-- Given task --
Reproduce the lines of the material below verbatim, starting at the line that contains "Given: Open Instellingen" and ending at the line that contains "click(619, 77)".

§

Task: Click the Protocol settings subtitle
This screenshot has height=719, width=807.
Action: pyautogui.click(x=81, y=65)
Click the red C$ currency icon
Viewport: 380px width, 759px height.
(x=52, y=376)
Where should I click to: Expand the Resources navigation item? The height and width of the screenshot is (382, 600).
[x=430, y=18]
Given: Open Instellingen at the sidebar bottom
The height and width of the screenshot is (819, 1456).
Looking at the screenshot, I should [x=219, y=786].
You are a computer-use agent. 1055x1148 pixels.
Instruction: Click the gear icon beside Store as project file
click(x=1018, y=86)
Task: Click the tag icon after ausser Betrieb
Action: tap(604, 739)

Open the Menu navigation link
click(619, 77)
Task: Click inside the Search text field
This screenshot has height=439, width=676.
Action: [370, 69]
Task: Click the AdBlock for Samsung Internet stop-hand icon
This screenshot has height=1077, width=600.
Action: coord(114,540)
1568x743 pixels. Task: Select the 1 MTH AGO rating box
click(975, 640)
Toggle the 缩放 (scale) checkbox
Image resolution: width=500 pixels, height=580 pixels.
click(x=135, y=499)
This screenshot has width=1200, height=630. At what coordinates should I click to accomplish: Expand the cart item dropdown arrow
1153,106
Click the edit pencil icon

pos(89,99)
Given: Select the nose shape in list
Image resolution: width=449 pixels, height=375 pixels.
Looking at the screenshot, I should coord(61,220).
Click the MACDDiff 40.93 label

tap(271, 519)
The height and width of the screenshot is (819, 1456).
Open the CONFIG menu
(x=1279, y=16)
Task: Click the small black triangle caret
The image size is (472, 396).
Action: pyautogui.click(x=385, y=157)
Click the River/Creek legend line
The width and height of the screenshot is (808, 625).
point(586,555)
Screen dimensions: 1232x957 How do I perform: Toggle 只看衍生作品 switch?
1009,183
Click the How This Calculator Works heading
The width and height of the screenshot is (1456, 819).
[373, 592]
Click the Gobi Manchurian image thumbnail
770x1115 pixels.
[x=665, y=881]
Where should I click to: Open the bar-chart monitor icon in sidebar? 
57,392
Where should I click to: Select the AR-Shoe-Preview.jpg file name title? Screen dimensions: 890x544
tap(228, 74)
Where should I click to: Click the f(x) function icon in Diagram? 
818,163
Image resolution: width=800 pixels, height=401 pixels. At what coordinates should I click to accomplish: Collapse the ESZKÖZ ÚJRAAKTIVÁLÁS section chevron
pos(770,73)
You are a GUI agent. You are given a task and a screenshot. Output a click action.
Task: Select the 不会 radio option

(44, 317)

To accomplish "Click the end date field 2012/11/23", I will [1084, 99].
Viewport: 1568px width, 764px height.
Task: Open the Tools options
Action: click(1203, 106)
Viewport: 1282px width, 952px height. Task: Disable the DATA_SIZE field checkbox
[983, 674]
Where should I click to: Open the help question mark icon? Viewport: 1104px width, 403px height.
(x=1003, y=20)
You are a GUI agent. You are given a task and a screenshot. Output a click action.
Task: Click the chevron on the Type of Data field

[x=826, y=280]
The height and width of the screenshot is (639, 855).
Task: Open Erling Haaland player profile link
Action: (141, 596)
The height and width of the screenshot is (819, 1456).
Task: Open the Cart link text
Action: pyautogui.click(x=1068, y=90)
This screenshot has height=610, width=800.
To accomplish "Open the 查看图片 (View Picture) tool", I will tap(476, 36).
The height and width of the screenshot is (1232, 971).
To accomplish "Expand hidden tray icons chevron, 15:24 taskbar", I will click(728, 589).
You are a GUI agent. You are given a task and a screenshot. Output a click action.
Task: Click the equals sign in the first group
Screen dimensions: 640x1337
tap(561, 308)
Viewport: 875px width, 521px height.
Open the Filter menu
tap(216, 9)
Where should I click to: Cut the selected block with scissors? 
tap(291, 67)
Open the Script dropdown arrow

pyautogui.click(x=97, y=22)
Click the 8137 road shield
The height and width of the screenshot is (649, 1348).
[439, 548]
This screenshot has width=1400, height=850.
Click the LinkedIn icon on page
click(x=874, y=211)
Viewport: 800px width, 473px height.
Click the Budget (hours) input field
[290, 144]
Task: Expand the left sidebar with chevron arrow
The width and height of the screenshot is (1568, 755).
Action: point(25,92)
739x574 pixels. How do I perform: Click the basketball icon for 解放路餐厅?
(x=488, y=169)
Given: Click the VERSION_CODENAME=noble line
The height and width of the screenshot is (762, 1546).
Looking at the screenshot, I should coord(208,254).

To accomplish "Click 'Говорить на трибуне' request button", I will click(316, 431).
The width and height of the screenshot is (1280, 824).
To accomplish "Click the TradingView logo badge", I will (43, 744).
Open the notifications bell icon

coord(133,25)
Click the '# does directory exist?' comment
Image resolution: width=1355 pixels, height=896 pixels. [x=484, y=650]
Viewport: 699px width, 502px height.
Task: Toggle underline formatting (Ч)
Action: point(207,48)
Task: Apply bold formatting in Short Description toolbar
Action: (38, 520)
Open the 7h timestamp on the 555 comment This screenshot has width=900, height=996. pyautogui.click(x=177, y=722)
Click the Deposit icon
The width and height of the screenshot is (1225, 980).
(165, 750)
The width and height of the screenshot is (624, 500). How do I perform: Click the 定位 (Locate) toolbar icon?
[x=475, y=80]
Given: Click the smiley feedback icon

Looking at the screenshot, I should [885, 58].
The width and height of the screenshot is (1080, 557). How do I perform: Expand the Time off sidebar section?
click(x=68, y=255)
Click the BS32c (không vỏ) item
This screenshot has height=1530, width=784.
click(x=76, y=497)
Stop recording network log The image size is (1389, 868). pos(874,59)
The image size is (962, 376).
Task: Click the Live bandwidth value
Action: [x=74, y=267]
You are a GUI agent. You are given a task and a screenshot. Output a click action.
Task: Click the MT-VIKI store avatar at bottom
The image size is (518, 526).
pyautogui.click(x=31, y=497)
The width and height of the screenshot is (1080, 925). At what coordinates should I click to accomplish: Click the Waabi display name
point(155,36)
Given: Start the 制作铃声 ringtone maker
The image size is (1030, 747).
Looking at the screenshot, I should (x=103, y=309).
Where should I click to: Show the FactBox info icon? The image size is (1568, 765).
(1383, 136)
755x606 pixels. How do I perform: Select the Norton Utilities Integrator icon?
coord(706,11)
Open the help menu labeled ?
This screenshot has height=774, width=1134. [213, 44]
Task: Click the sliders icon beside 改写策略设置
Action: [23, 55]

§

-- Written response --
Given: Open Instellingen at the sidebar bottom
The height and width of the screenshot is (819, 1456).
Looking at the screenshot, I should [x=219, y=786].
You are a computer-use agent. 1055x1148 pixels.
Instruction: Click the gear icon beside Store as project file
click(x=1018, y=86)
Task: Click the tag icon after ausser Betrieb
Action: tap(604, 739)

Open the Menu navigation link
click(619, 77)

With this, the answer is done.